Tabii ki de öpmedim!
Onun boynuna atladım ve hıçkırıklara boğuldum. Ellerini belime koydu ve benim de ona yaptığım gibi kafasını boyun girintime koydu.
"Onları veya seni kaybetme korkusuyla yaşayamam!" dedim ve yerdeki silahı alıp karşısına geçtim.
"Hatırlar mısın kehaneti, meleği ya da şeytanı öldüren korur dünyanın dengesini. Ölümüne şahit olan hisseder acıyı, kederi. Ama tek biri vardır ki onlar ölse bile yaşatmaya çalışacaktır kalplerini. O kişi de küçükken katledildi." gözyaşlarım yanaklarımdan akarken ona baktım. Silahı alırken ondan ayrılmış ve karşısında dimdik durmuştum.
" Ama iyiliği kötülük öldürmemeli. Yada köyülük iyiliği. Çünkü türü ne olursa olsun çekemez bu gücün verdiği eksikliği. O yüzden Yiğit, şimdi sen vur beni de çekmesin kimse acı, hissetmesin hüzün ya da keder" dedim ve silahı ona uzattım.
"Peki hatırlar mısın sevmek istediklerini. İstemez misin tekrar gelmeyi?" dedi ve bana doğru bir adım attı. Ben de gerileyince sırtım duvara çarptı ve beni duvarla arasına aldı.

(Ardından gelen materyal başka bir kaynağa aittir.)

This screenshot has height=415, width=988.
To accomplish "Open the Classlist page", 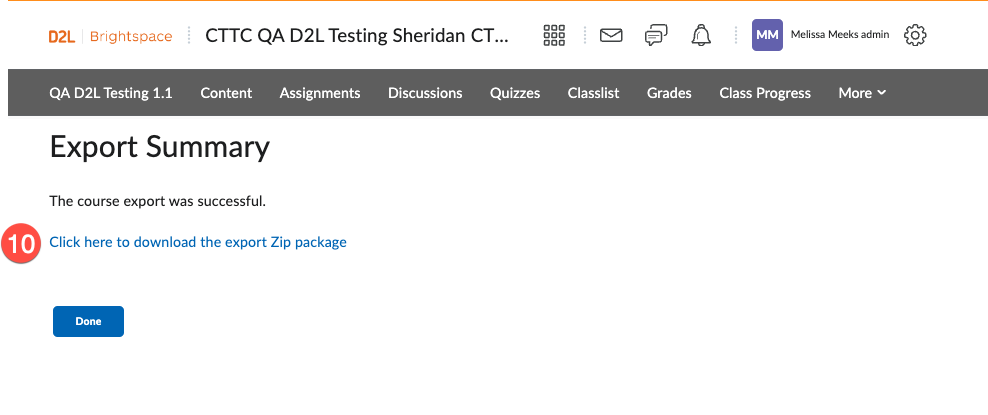I will [593, 93].
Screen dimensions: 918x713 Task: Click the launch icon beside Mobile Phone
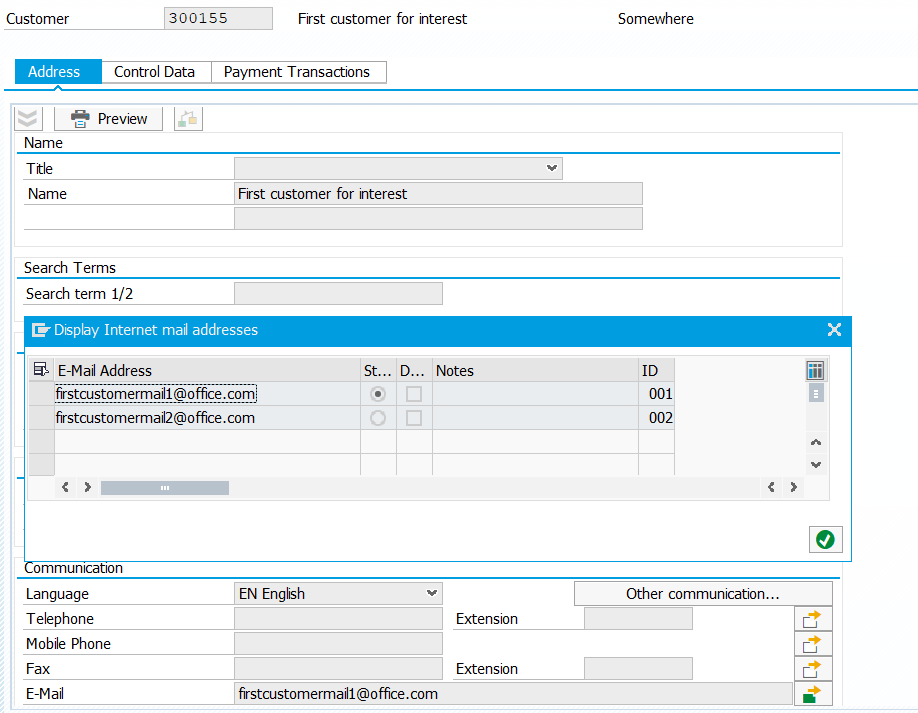click(x=812, y=643)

"Ceren, Duru, Melek, ben ya da değer verdiğin başka kişiler ölmeyecek Bade. Ne zamanki inanmayı bıraktın, o zaman tek tek kopacaksınız. İşte bu yüzden de bir daha intihar girişiminde bulunmayacaksın!" dedi. Gözlerinde gördüğüm parıltı sanki öpmek istiyor da ben istemem diye kendini zorluyordu.
" Şu an ne yapmak istiyorsun? "dedim yavaşça. O an dudaklarımda hissettiğim baskıyla ona olan sevgim arttı. 10 yıldan uzun bir süredir beni sevdiğini biliyordum. Dudağımdan ayrıldı ve bana tekrar sarıldı.
" Şu an tek istediğim şey senin kalbindeki kırıkları onarmak. "dediğinde hafifçe tebessüm ettim.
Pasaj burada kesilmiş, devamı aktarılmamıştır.